Dec 10 10:55:33 tegra-ubuntu kernel: [306738.554836] [ 1023]     0  1023  1292545   291587    1261       8        0             0 stream_main
Dec 10 10:55:33 tegra-ubuntu kernel: [306738.554888] [ 7494]     0  7494  2786395   280961     830       7        0             0 ubox_main

BTW,

  1. may I know what’s the use-case you’re running with.
  2. do you still trigger OOM without running these services?

Hi Jerry,

We know ubox_main and stream_main will trigger OOM. Our target is to solve the problems that ubuntu system hangs after several times of OOM.
Any ideas?
Thanks.

Dear Jerry,

The two processes ubox_main and stream_main trigger OOM, but through the log files, we can’t locate how the two processes trigger the OOM.
During the OOM, the watchdog isn’t triggered yet, in kernel space and user space, what do you suggest to do in order to locate the root cause for OOM and WDT trigger?

hi all,

I would suggest you start with memory usage, by confirming it actually consume available memory.
you might have a script to collect memory information for your process. thanks

cat /proc/meminfo
cat /sys/kernel/debug/nvmap/iovmm/procrank
cat /sys/kernel/debug/nvmap/iovmm/clients

Hi Jerry,

Attachments are three log files according to your command.
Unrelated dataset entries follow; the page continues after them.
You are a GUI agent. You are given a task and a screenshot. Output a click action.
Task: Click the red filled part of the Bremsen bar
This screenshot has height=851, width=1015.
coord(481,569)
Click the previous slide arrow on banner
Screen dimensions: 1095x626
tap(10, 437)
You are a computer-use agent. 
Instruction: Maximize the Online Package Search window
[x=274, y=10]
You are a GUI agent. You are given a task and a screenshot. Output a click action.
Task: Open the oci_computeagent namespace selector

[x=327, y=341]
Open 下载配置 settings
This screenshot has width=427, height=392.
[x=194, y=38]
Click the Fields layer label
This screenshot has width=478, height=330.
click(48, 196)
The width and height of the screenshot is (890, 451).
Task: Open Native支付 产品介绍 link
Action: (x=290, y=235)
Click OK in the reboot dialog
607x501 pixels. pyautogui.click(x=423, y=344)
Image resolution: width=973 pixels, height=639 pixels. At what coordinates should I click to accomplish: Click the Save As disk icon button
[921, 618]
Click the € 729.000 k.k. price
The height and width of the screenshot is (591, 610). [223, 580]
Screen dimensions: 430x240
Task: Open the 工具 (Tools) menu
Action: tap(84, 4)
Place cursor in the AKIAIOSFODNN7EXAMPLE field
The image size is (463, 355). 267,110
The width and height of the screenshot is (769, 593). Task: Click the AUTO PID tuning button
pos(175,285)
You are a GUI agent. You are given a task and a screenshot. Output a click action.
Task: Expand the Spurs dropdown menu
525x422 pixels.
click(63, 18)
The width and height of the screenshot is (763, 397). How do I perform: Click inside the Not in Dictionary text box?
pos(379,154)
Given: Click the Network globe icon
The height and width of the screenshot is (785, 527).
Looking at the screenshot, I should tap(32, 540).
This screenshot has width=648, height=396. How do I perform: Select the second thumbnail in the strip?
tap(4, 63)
I think we should pay attention to solving the problem of system hangs instead of OOM and find a way to enable watchdog
work when system hangs. Because we can be sure memory leakage will happen in our applications.

Also can we find a way to restart system when system hangs without enabling wtchdog?

clients.log (295 Bytes)
meminfo.log (1.04 KB)
procrank.log (355 Bytes)

hello Jasonychen,

please try below command to enable watch dog manually, it’ll reboot system after 120 seconds.

sudo echo 1 > /dev/watchdog0

Hi Jerry,

We enabled watchdog manually. However watchdog did not work when system hangs.

You can see the attachment above “kernal-log-backup-b1.log”. System hangs at “Dec 10 11:42:46” but watchdog did not work.
Please search the keyword “Dec 10 11:42:46” in log file “kernal-log-backup-b1.log”.
We also want to get the reason why watchdog does not work.

Thanks.

hello Jasonychen,

BTW,
here’s Watchdog Timer configuration for your reference.
thanks

Dear Jerry,

I have sent the Watchdot Timer configuration to them, and I confirm the kernel configeration is right.

  1. echo 1 > /dev/watchdog0, the wdt will reboot system after 120s
  2. follow these steps to check the watchdog works fine too.
sudo su
cd /proc/sys/kernel
echo 0 > panic
echo c> /proc/sysrq-trigger

Now the question is they write a oom monitor process, once OOM occur, this monitor process will trigger the watchdog in user space, but actually the watchdog wasn’t triggered.

Hello Jerry,

Can you give some possible reasons why watchdog wasn’t triggered?

Dear Jasonychen,

Can you put your wdt trigger source code here. I can review the codes too.

Thanks.

Hello all,

This is the cron job.

* * * * * echo 1 > /dev/watchdog
* * * * * sleep 30;echo 1 > /dev/watchdog

Hello Jerry,

BTW,

Can I change the MAC address of our devices?

Thanks.

there are steps to configure the vendor-specified MAC addresses.
please access the documentation, [Jetson TX1-TX2 Module EEPROM Layout] from Jetson Download Center.
thanks

Just something to check: Be sure this is running as root (or sudo).

This Cron job is running as root.

BTW,
Ubuntu System hangs after several times of watchdog-reboot.
I tested the watchdog-reboot using this Cron job. Because system will reboot in 120s.

*/3 * * * * echo 1 > /dev/watchdog

I did above test on other devices including LEETOP and other partner using Jetson TX1. All of the system hangs after several times of watchdog-reboot.

Please replace the attached file at …/Linux_for_Tegra/bootloader/tos.img to flash the device to try.
tos.img.txt (44.6 KB)